It’s not a PostionalAudio. It’s a LISTENER. It’s hearing the sound. PositionalAudio would be MAKING the sound that the “listener” is “hearing”. So it’s not a SoundEmitter, either.

It’s the “ear”… the “listener” (but “listener” is an overloaded word as already discussed).

“AudioReceiver” is probably the most accurate descriptive term… but even that I think could be confusing. AudioReceiverPosition would also work but might confuse people that “position” extends to include orientation and velocity (which in some circles is normal).

It’s always fun when a perfectly good word for a thing doesn’t work because that word is already heavily used for something else… because really, if there were no such things as the “observer pattern”, the word “Listener” would be crystal clear here. :slight_smile:

1 Like

The audiosystem is one of the things i underestimated the complextiy by far. After reading the specs and prototyping my audio pipeline looks quite the same as the graphics pipeline. Besides the naming that is of course, but you have different “rendertargerts” with postprocessing. different per object rendering informations. very very similiar.

Fun fact, i was playing with other engines in my exploration time. And while it is super easy in all of them to setup a ingame cctv camera and an ingame monitor, it is super hard to get audio support for the camera/monitor setup. (in the end it is just allowing multiple listeners, and transforming coordinates taking into account player->monitor and camera->audiosource coordinates)

Hy everyone,
Here are some updates on studies done so far:

Why I Built a wav2ogg Converter Instead of a WAVLoader

Handling audio in applications, especially games, can be surprisingly tricky. When working with Java, LWJGL, and OpenAL, a common requirement is loading sound files. WAV seems like a straightforward choice, right? It’s uncompressed and widely supported. But as I delved deeper into building a robust audio loading system, I hit some roadblocks that led me to a different conclusion and a pivot in my approach.

My initial thought was to build a dedicated WAVLoader.
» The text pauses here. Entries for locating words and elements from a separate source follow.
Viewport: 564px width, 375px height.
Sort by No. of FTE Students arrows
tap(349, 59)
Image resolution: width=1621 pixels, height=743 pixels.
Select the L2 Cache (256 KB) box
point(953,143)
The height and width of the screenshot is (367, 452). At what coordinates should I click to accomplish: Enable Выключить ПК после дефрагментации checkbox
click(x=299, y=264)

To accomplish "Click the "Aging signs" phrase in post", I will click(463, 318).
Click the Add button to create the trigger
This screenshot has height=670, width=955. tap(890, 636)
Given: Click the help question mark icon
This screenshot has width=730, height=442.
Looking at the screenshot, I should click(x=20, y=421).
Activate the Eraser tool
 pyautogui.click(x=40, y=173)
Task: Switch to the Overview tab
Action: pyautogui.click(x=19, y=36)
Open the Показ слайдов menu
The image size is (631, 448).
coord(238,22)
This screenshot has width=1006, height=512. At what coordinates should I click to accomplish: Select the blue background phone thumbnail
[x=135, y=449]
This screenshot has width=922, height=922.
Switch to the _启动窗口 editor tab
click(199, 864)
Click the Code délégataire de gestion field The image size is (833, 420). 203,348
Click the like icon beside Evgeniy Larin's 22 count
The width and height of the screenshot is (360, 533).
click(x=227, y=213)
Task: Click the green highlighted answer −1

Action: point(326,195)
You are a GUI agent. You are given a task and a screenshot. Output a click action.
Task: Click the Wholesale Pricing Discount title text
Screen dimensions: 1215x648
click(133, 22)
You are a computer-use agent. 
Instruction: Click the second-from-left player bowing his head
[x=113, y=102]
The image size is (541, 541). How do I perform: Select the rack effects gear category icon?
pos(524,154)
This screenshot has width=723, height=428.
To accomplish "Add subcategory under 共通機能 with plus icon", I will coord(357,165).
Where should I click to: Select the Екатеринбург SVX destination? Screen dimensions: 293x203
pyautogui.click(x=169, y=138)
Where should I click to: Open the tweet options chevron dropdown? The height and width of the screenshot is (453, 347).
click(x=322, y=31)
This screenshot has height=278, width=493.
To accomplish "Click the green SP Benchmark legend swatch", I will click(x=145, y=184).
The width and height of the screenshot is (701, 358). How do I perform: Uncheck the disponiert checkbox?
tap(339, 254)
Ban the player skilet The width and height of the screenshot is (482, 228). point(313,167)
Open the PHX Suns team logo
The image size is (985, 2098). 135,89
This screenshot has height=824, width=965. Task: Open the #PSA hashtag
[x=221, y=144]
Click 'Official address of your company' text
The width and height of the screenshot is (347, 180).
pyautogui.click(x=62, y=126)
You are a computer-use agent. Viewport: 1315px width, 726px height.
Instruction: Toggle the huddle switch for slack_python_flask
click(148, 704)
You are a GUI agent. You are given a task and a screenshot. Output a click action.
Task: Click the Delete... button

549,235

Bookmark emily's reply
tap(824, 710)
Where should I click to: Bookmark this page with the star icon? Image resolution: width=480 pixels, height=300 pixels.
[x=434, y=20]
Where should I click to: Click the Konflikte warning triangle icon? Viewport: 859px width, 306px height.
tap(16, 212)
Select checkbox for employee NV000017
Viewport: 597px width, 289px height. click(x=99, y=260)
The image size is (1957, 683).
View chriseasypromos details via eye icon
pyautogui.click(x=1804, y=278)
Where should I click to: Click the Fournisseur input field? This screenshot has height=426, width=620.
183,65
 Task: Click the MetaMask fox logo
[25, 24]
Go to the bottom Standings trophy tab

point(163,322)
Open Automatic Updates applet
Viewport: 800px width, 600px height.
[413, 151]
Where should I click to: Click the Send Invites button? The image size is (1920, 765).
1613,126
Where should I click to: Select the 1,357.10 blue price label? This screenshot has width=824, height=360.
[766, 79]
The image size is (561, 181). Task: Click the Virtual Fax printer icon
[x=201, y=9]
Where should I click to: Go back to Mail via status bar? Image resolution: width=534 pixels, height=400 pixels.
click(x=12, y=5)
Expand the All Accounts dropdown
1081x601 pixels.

However, after wrestling with the nuances of the WAV format and the tools available in Java, the path became clear: converting WAV files to OGG Vorbis and using LWJGL’s stb_vorbis bindings is often a far more practical and efficient solution.

Here’s why this shift makes sense:

  1. File Size: WAV files are uncompressed PCM data, meaning they are significantly larger. OGG Vorbis, on the other hand, uses lossy compression, resulting in much smaller files. This is crucial for reducing disk space and improving loading times, particularly in projects with many sound assets.
  2. Loading Simplicity: LWJGL provides excellent, relatively simple bindings for the native stb_vorbis library. Loading an OGG file into memory (typically using stb_vorbis_decode_memory) is quite direct. You get the decoded PCM data ready for OpenAL without needing to manually parse complex headers or navigate the quirks of javax.sound.sampled.
  3. Reliability: stb_vorbis is a mature, well-tested decoder for the OGG format. Relying on it lets you bypass all the potential headaches related to the variations, internal codecs, and header issues within the WAV container format that can lead to dreaded UnsupportedAudioFileException. If the OGG file is valid, stb_vorbis will decode it.
  4. Standard Format: OGG Vorbis is an open, well-defined standard, widely supported across platforms and libraries.
  5. OpenAL Compatibility: Regardless of whether you start with WAV or OGG, the data loaded into an OpenAL buffer is uncompressed PCM. From OpenAL’s perspective, the original source format doesn’t matter once the data is in the buffer.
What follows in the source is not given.